Recently, a user was asking on IRC why CHICKEN doesn't give proper line numbers for error call traces in the interpreter. This is indeed rather odd, because the compiler gives numbered traces just fine.
After a brief discussion, we figured that this was probably because line numbers are stored in a "database" (hash table) which maps the source expression to a line number. Because you can keep calling (eval) with fresh input, the number of expressions evaluated is potentially infinite.
This would lead to unbounded growth of the line number database, eventually eating up all available memory.
We'd like to fix this. A great solution for this problem would be weak references. A weak reference is a reference to a value that does not cause the garbage collector to hold on to that value. If other things still refer to the value, it is preserved and the weak reference is maintained. If only weak references refer to a value, it may be collected.
The line number database could then consist of such weak references to source expressions. If an expression is no longer held onto, it can be collected and the line number eventually removed. This would turn the database from a regular hash table into a weak hash table.
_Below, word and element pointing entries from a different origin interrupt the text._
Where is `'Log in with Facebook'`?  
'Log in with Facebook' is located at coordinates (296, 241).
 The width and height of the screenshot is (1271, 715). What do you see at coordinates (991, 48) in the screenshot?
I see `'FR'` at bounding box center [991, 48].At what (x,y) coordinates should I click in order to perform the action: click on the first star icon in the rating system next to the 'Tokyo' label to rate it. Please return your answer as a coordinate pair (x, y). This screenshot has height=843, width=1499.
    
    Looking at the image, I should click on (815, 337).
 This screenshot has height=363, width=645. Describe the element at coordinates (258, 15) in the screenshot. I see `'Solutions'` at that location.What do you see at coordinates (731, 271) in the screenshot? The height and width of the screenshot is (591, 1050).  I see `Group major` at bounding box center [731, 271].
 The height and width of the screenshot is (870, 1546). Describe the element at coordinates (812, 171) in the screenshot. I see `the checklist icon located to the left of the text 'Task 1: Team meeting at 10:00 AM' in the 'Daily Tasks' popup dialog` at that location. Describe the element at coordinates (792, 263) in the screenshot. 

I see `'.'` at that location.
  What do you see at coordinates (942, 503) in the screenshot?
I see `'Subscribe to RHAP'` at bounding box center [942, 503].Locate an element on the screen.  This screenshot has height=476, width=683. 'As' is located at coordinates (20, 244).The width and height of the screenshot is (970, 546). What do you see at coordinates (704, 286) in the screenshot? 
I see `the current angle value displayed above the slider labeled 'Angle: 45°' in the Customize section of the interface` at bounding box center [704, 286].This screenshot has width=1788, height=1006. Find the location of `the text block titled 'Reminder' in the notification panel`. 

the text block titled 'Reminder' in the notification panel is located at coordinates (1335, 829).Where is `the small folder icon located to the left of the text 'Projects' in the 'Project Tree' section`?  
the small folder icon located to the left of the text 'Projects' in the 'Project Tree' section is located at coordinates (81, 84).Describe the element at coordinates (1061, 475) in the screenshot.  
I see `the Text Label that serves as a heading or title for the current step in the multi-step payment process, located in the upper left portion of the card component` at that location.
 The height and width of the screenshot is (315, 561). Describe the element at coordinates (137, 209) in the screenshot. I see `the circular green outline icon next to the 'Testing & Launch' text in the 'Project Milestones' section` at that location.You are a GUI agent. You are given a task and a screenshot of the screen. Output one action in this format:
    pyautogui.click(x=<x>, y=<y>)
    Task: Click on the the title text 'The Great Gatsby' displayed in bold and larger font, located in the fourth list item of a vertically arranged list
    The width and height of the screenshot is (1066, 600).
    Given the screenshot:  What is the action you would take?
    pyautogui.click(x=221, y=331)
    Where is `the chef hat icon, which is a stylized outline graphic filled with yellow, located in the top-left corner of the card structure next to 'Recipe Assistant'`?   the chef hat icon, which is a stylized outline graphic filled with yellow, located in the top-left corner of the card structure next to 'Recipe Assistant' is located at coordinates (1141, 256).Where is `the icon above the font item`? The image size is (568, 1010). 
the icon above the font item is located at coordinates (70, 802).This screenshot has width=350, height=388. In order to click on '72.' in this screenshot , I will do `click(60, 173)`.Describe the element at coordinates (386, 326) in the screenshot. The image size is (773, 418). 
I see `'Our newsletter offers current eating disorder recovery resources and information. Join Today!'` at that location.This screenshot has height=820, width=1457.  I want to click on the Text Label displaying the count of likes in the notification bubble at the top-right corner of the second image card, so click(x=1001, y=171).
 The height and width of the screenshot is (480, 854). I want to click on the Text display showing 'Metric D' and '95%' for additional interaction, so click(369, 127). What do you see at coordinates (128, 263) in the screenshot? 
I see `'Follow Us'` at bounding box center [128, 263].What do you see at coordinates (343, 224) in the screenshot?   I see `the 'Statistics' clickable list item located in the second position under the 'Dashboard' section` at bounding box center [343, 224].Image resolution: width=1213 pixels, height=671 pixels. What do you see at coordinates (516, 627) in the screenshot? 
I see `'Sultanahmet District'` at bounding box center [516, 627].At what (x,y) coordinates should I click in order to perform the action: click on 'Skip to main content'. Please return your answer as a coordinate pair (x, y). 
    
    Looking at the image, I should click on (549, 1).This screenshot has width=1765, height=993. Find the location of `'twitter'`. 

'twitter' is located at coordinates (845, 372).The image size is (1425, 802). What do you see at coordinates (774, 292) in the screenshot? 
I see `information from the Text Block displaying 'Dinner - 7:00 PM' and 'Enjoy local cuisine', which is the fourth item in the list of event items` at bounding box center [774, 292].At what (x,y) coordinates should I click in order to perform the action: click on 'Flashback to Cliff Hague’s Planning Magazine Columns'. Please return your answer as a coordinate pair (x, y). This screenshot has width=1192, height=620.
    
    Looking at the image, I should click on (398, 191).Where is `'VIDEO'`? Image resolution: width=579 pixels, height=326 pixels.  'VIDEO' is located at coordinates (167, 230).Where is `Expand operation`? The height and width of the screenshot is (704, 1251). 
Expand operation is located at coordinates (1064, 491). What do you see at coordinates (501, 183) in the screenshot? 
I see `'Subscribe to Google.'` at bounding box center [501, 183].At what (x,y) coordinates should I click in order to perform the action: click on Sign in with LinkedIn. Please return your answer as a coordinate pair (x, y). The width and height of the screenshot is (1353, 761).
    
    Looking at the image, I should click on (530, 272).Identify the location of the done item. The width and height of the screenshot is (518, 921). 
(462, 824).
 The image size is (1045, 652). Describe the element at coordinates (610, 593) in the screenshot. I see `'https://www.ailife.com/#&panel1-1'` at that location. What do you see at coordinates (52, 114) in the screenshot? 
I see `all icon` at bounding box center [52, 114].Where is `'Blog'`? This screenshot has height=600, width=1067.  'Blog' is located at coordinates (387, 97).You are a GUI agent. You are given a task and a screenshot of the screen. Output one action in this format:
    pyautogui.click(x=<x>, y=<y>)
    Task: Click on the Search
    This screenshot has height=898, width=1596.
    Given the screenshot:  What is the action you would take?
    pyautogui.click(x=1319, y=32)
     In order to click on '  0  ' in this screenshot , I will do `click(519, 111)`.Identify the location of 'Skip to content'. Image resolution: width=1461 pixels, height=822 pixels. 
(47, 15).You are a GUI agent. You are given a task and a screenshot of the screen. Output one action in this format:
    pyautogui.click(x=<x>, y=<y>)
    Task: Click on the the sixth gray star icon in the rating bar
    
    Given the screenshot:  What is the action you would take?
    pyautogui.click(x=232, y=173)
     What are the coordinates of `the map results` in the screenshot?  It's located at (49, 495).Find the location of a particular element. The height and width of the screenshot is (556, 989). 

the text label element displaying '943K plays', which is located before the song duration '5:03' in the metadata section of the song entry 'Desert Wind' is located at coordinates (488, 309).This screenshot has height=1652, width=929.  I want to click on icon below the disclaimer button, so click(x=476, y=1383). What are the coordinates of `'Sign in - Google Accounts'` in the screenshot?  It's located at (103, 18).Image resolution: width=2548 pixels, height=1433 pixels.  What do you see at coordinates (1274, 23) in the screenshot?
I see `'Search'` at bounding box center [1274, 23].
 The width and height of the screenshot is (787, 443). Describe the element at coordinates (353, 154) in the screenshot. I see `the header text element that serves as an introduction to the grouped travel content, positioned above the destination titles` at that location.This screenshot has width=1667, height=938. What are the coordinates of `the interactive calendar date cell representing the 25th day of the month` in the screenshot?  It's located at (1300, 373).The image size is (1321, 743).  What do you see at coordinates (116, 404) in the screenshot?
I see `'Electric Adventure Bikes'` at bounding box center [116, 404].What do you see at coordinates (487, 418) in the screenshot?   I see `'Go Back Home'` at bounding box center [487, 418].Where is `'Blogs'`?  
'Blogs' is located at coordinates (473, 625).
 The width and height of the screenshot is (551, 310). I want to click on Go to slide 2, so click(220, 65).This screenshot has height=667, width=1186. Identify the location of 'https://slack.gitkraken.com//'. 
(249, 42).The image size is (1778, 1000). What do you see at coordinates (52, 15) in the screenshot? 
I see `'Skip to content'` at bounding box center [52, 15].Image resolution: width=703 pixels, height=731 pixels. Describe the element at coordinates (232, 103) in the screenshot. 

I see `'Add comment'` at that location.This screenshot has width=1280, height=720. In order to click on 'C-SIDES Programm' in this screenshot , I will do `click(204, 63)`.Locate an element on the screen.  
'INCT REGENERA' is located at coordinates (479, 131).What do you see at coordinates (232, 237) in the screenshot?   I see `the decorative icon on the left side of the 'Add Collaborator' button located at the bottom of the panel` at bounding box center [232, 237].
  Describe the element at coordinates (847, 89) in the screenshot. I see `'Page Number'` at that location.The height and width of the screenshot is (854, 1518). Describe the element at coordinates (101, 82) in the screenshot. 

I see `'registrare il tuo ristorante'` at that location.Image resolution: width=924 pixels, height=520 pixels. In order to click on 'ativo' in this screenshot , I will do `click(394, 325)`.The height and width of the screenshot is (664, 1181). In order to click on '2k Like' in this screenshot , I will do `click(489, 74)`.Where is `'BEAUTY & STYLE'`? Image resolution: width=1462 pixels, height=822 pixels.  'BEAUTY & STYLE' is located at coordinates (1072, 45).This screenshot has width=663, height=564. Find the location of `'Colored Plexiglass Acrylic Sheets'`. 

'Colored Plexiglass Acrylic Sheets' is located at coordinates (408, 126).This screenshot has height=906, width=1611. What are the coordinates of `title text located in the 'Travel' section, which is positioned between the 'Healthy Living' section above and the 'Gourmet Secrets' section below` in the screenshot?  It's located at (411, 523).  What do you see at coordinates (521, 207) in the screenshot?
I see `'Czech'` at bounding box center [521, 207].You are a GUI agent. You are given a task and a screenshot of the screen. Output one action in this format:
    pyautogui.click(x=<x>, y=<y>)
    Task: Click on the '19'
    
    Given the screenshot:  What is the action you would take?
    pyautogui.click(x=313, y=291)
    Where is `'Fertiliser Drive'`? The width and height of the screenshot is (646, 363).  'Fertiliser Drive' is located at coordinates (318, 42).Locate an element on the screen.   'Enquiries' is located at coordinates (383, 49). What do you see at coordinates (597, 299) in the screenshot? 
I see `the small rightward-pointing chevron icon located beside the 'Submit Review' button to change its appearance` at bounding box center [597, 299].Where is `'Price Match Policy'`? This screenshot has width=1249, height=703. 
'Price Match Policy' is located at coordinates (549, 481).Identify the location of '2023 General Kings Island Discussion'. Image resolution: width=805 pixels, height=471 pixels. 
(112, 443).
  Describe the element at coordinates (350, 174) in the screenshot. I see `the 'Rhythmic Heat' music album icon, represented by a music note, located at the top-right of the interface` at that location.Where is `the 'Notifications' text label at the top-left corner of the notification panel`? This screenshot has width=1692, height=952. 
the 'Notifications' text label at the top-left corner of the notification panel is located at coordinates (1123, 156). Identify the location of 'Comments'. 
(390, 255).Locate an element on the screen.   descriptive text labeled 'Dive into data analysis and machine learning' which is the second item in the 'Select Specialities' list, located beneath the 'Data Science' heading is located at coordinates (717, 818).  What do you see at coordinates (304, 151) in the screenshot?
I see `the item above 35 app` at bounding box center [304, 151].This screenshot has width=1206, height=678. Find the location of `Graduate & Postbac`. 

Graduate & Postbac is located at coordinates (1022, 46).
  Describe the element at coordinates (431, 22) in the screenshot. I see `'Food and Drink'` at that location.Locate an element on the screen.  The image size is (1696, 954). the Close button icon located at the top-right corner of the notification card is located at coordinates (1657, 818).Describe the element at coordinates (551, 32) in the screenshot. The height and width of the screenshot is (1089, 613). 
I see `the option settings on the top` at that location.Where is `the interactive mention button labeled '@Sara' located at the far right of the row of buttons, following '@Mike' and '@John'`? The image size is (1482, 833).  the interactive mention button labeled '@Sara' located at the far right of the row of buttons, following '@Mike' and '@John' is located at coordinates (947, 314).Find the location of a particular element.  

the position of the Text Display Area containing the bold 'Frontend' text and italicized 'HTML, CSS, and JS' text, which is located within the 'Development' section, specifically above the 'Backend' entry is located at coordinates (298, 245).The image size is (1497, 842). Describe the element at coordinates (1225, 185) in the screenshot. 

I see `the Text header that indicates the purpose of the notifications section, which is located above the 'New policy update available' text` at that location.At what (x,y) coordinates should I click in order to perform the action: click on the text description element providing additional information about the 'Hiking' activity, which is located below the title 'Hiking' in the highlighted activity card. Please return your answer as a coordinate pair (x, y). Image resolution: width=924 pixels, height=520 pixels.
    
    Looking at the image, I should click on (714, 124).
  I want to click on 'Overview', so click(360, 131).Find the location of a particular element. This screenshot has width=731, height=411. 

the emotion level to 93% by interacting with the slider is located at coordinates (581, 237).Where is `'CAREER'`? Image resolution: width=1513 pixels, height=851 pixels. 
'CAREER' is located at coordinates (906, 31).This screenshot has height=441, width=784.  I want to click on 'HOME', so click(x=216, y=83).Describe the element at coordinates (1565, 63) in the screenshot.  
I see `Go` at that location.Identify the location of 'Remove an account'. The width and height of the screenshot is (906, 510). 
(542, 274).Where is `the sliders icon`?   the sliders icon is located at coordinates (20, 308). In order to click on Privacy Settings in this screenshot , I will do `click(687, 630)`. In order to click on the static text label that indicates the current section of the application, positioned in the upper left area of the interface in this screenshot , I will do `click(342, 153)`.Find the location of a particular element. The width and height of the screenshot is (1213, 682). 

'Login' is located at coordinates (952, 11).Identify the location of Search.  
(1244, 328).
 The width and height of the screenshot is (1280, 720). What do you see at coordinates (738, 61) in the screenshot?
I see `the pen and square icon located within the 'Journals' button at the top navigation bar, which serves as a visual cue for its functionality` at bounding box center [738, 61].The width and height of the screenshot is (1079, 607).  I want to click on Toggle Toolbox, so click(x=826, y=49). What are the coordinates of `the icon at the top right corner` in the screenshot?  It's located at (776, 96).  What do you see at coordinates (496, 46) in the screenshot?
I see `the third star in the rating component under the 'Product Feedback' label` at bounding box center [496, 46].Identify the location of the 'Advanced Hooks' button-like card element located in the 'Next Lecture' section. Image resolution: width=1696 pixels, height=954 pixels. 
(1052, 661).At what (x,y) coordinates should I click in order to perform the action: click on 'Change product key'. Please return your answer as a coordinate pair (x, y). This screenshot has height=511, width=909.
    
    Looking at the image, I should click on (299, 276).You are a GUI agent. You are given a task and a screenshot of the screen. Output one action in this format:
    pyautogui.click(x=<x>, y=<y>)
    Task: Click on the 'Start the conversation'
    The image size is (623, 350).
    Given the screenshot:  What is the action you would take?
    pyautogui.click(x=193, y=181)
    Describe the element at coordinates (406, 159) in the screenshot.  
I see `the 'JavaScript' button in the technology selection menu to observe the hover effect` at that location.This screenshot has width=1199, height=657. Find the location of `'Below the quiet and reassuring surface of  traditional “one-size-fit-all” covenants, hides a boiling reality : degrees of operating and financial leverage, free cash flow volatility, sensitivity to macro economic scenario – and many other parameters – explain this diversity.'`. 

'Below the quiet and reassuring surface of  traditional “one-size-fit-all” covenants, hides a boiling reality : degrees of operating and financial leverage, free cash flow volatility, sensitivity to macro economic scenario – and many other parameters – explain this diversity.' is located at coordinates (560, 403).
This requires hooking into the garbage collector so that it knows about these references and can drop them. Since our collector is a copying collector, addresses of objects change over time, and a weak reference needs to be updated if something is still hanging onto it, without itself causing the weakly held object to stick around.
A quick recap of garbage collection
To explain how we changed our garbage collector, I will start with a quick high-level recap of how the garbage collection works. I'll explain just enough to cover what is needed to understand weak references. For a more in-depth look at CHICKEN's garbage collection, see my post on the GC.
First, we have to realise that CHICKEN stores all its values in a machine word. It distinguishes between "immediate" values and non-immediate or "block" values. Immediate values can be either fixnums (bit 0 is set) or other "small" values (bit 1 is set). Non-immediates are recognised because the lower two bits are zero, which is very convenient, as a pointer to a word-aligned address happens to have the lower two bits cleared as well!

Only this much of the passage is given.